◆ **What you need to do**:
a - Pull out the passage on invasive species lists from "The listing process" to "43 of 1983).", copying it word for word.
b - Extend the passage on South Africa's invasive species lists, picking up after its final line.

The listing process resulted in three draft lists published in the Government Gazette for public comment before the final list was published (see Appendices 13). This list was proposed for amendment in May 2015 and the new and current version was published on 29 July 2016. The total number of listed invasive species differed notably across the draft versions of the lists (Figure 2). In the 2013 version, several taxa were removed from the 2009 proposed list, although some of the species that were removed were relisted again in later versions. One of the reasons for differences in the lists was that the NEM:BA lists should exclude those species listed under the Conservation of Agricultural Resources Act (CARA) (Act No. 43 of 1983).

Analysis of current list of regulated and prohibited species (July 2016)

◆ **Supplied material**:
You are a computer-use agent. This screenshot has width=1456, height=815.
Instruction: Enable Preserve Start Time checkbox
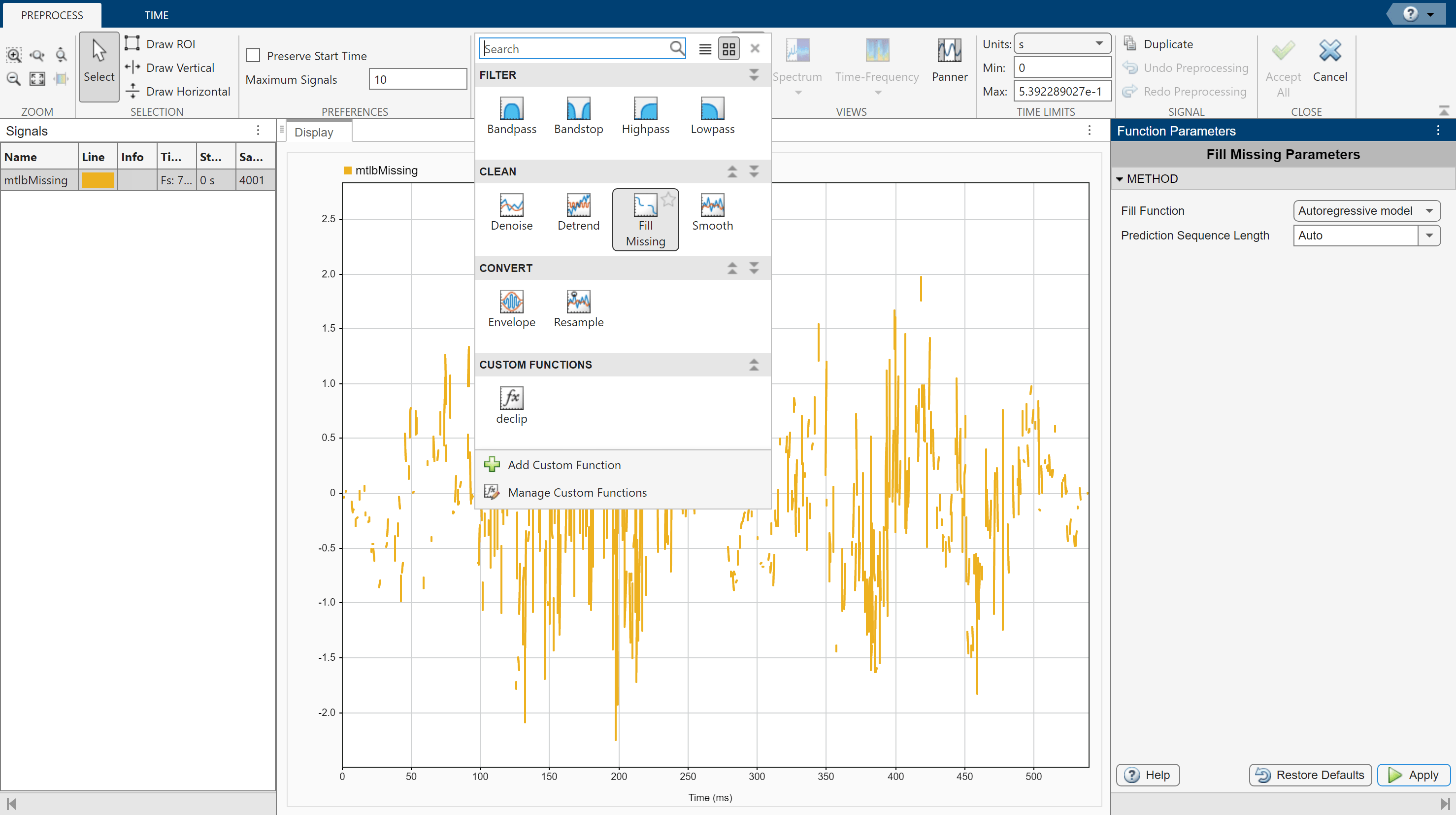(253, 55)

◆ **Responses to the tasks**:
a -
The listing process resulted in three draft lists published in the Government Gazette for public comment before the final list was published (see Appendices 13). This list was proposed for amendment in May 2015 and the new and current version was published on 29 July 2016. The total number of listed invasive species differed notably across the draft versions of the lists (Figure 2). In the 2013 version, several taxa were removed from the 2009 proposed list, although some of the species that were removed were relisted again in later versions. One of the reasons for differences in the lists was that the NEM:BA lists should exclude those species listed under the Conservation of Agricultural Resources Act (CARA) (Act No. 43 of 1983).

b -
The NEM:BA list of regulated IAS taxa, updated on 29 July 2016, is divided into two major categories: (1) regulated invasive taxa list containing a total of 556 taxa and a prohibited list with a total of 563 taxa, and (2) a prohibited list included seven complete genera, one family and one order with the rest being species. Prohibited taxa consists of 283 plant species, 131 invertebrate taxa and one marine fish and two marine plant species, whilst there were no marine fish species listed for regulation. Again, plants had the highest number of regulated species (379), followed by mammals with 41 species. However, considering the individual members in each entry above the species level, the current NEM:BA version regulates approximately 3 793 species (from 556 listed taxa) and prohibits approximately 19 000 species (synthesised from 563 taxa). For example, the Dendrobates genus has over 160 species – and the whole genus is listed. Furthermore, there were several inconsistencies with the current list. These included the listing of hybrids of native species and inconsistency in the use of authorities along with the taxa (Appendix 2). There were systematic differences between the 2016 list and all the versions prior to 2014b, such as the use of two categories and the use of four categories and the listing of native species in 2009, but not in other years (Appendices 2 and 3).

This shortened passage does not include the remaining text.